El libro se cierra, de forma inusual, con lo que podríamos llamar los títulos de crédito, como los que aparecen al final de una película. El autor, no sin cierta ironía y humor, agradece la colaboración de ciertas entidades y personas, de una u otra manera, partícipes o inspiradoras en la elaboración del poemario. Bien mirado, no parece sino que estuviéramos ante una recreación actualizada (¿irónica?) del clásico locus amoenus, donde el marco esencial de los amores lo componen tiendas y peluquerías, bares y cafés, aviones y hoteles, librerías, tintorerías… y teléfonos móviles. Espacios urbanos bulliciosos, apretados, de trajín, lejos de aquel armonioso lugar garcilasiano.
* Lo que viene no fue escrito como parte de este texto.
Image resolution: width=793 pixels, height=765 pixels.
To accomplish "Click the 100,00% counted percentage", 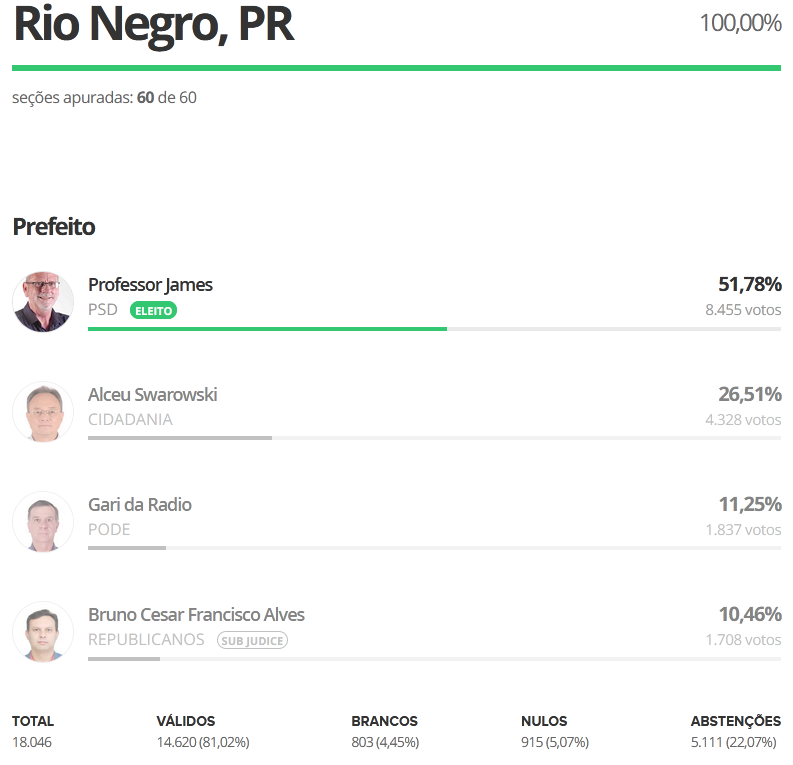I will coord(740,23).
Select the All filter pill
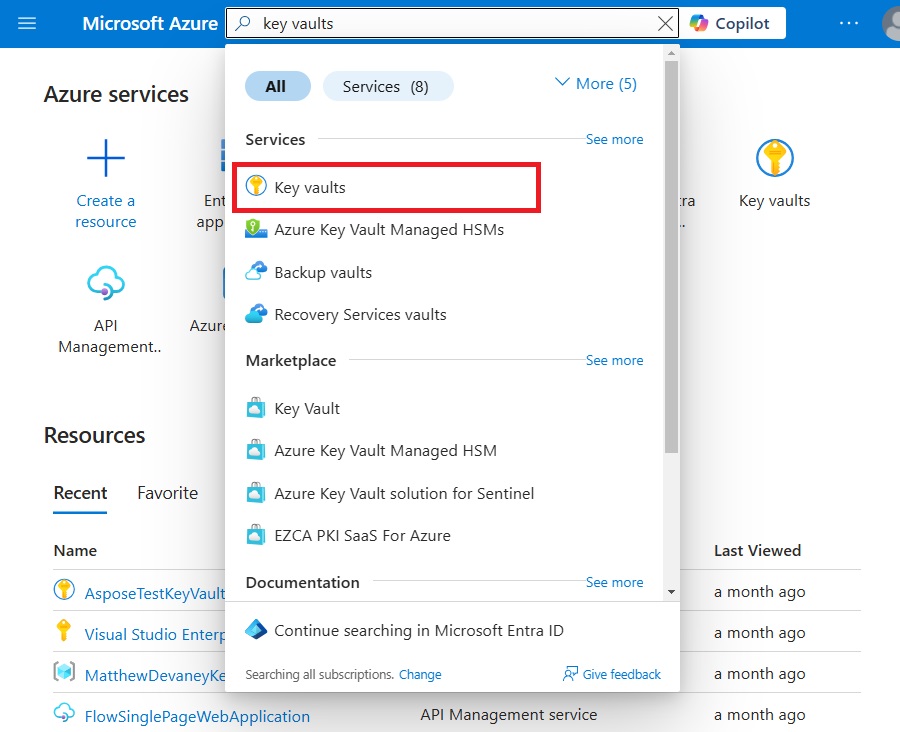The width and height of the screenshot is (900, 732). pos(278,86)
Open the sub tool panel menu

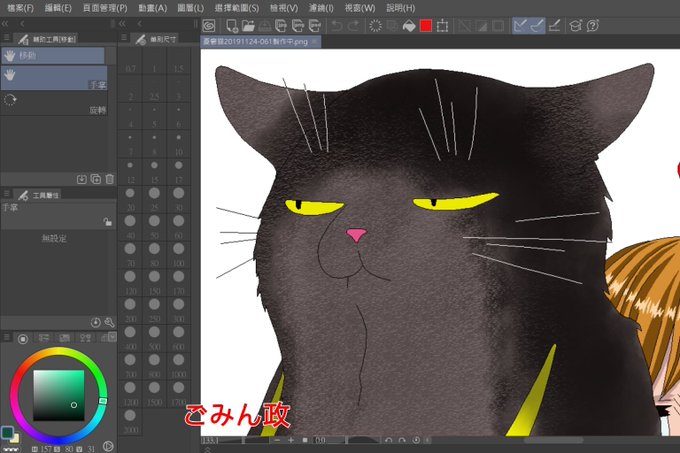pyautogui.click(x=7, y=38)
En suma, el yo ha alzado su voz y nos ha contado lo que sabe, tal vez, lo que ha soñado, sin duda lo que ha sentido. Podríamos decir con Hölderlin que el sentimiento es la mejor sobriedad del poeta, donde el tema del amor y el del paso del tiempo se entrecruzan formando una perfecta lógica necesaria y suficiente. Pero, además, esa sobriedad viene expresada en la propia palabra, en la claridad de estilo de José Carlos Rosales, en su lenguaje muy cercano al cotidiano, contenido, mesurado, sentencioso; la poesía, como expresión sincera del sentimiento es un camino para un posible conocimiento propio y del mundo, que pueda explicar los grandes temas, que no por repetidos, sobrecogen y conmocionan al lector. En los poemas, como el mismo autor ha escrito en alguna de sus poéticas, se cobijan los afanes dormidos de la gente, los más naturales, los más nobles. Tal vez ésta podría ser la respuesta a la pregunta de Hilde Domin, para qué la lírica hoy: la lírica nos invita al encuentro más sencillo y al mismo tiempo más difícil, el encuentro con nosotros mismos.